The Smithsonian’s National Portrait Gallery has announced Gloriann Sacha Antonetty-Lebrón of Carolina, Puerto Rico, and Juan Pablo Vizcaíno of Loíza, Puerto Rico, as winners of the People’s Choice Award for the museum’s 2025 Outwin Boochever Portrait Competition. Held every three years, the Portrait Gallery’s juried, national competition results in an exhibition highlighting the latest in contemporary portraiture from across the United States and its territories. As part of the competition, viewers—in person and online—were able to vote digitally for their favorite portrait in “The Outwin 2025: American Portraiture Today” exhibition. Antonetty-Lebrón and Vizcaíno’s winning work, “Hebras y Vejigantes,” is one of 34 portraits in “The Outwin 2025” on view in Washington, D.C., through Aug. 30.

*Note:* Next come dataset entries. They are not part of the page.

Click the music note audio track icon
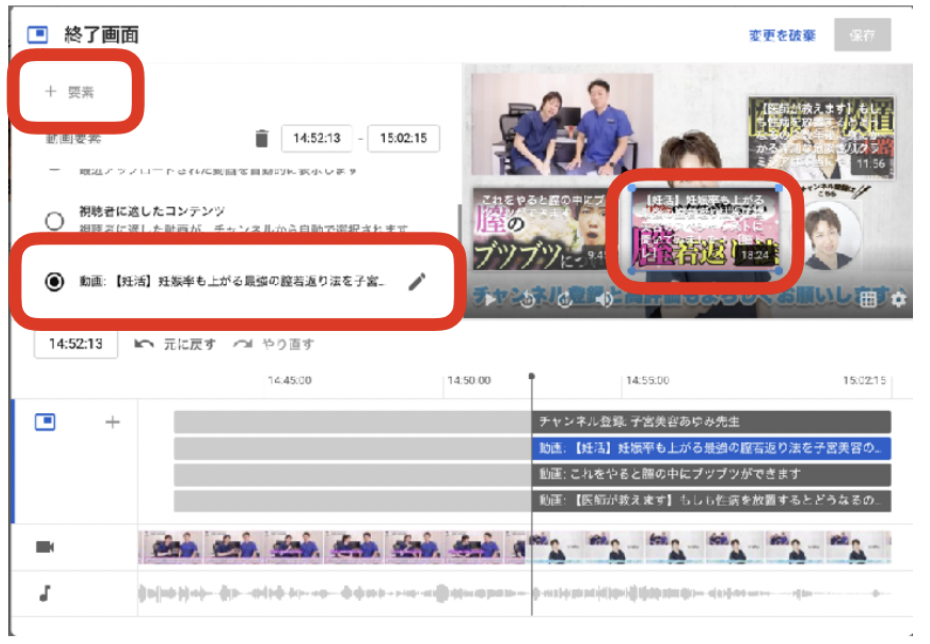This screenshot has height=644, width=930. [x=45, y=593]
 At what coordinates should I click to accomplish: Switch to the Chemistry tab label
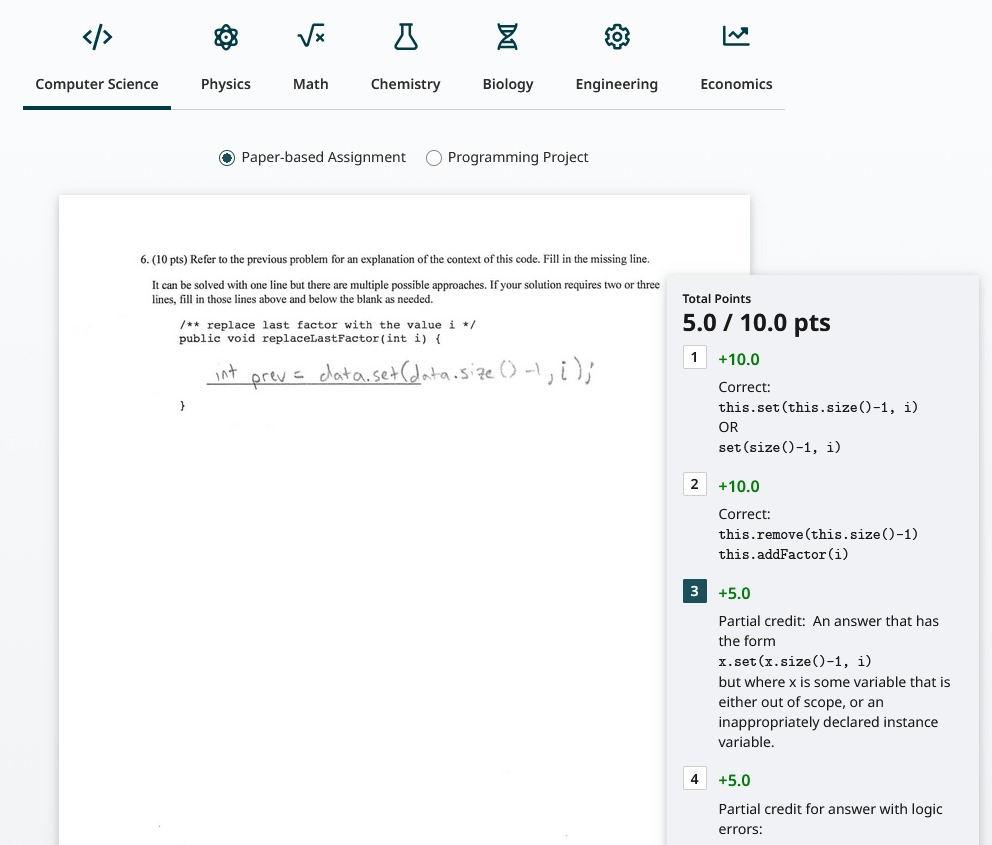coord(405,84)
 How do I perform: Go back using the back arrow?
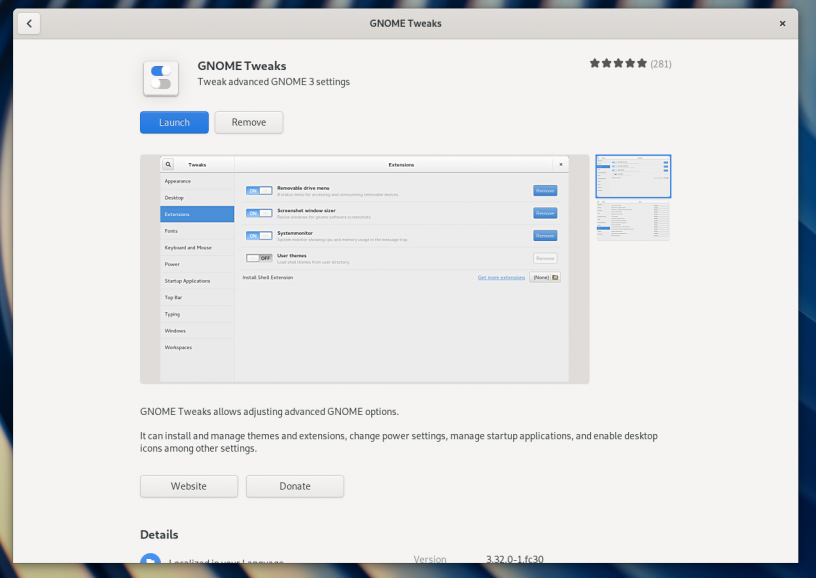(28, 22)
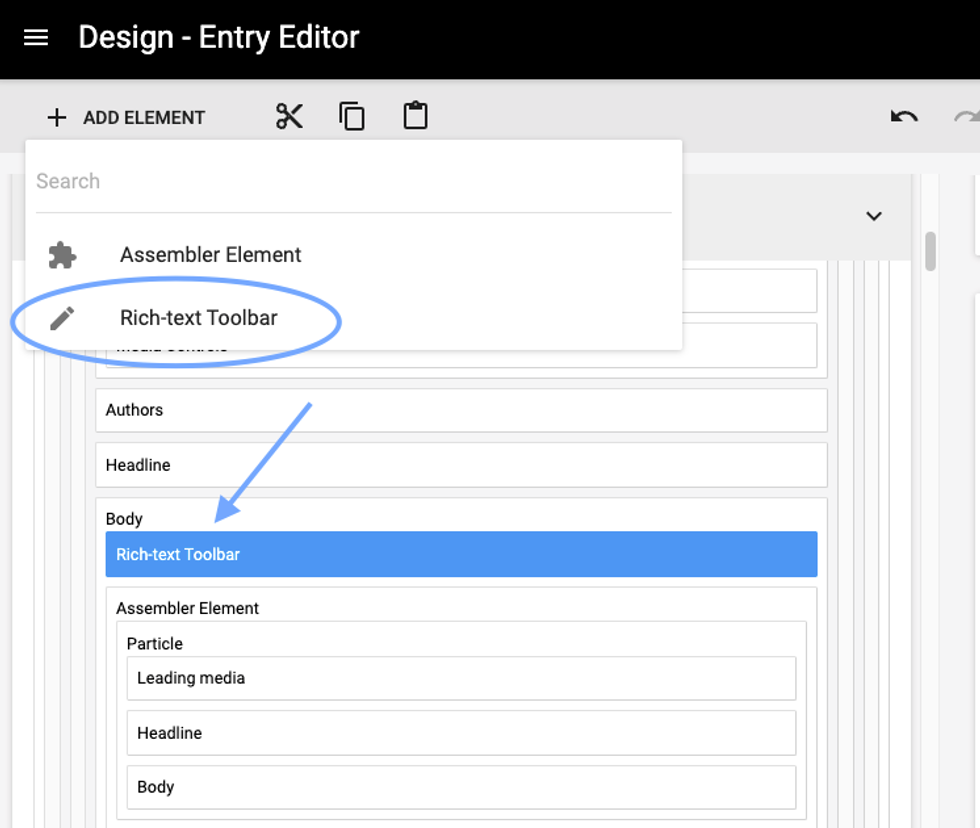Click the Copy icon in toolbar
This screenshot has width=980, height=828.
tap(352, 117)
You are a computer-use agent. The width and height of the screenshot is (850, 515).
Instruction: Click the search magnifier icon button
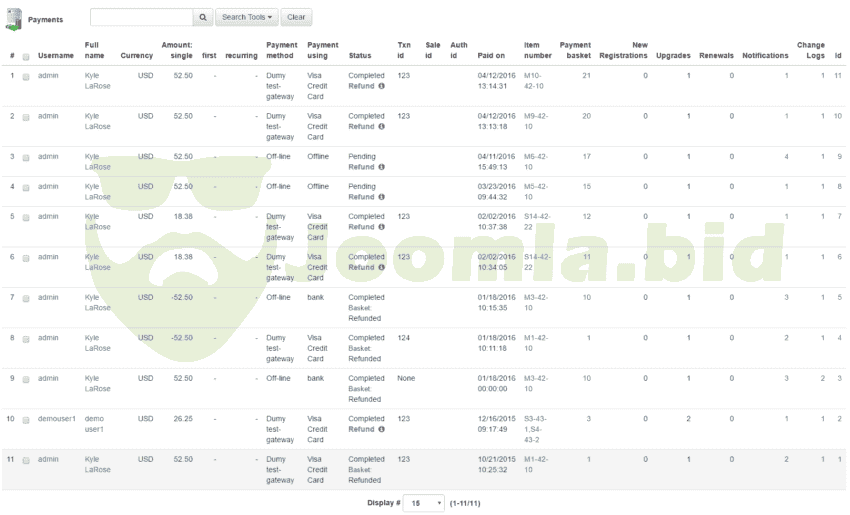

The 12-channel video shows the tradition of “vejigante” mask carving from the Puerto Rican town of Loíza, which has a large population of descendants of free Black people and maroons who escaped enslavement during the Spanish colonial era. Against a soundtrack of flutes and “bomba” drumming, 13 individuals dressed in kente cloth and African wax prints stand tall while expressing themselves in ways that honor their Afro-Caribbean heritage, from braiding hair and spinning records to reading and dancing. Each activity takes place as Antonetty-Lebrón recites an ode to Black hair and Vizcaíno carves masks for the individuals in the video. 

Past recipients of the People’s Choice Award include James Seward (2006), Margaret Bowland (2009), Saeri Kiritani (2013), Adrián Román (“Viajero”) (2016), ADÁL (2019) and Elsa María Meléndez (2022). “The Outwin 2025: American Portraiture Today” is co-curated by the competition’s director, Taína Caragol, who is the Portrait Gallery’s senior curator of painting and sculpture, and Charlotte Ickes, the Portrait Gallery’s curator of time-based media art and special projects.

The competition and exhibition are made possible by the Outwin Boochever Portrait Competition Endowment, which was established by Virginia Outwin Boochever, a longtime docent at the National Portrait Gallery. The endowment is sustained by her family.

National Portrait Gallery

The Smithsonian’s National Portrait Gallery tells the multifaceted story of the United States through the individuals who have shaped American culture. Spanning the visual arts, performing arts and new media, the Portrait Gallery portrays poets and presidents, visionaries and villains, actors and activists whose lives tell the nation’s story.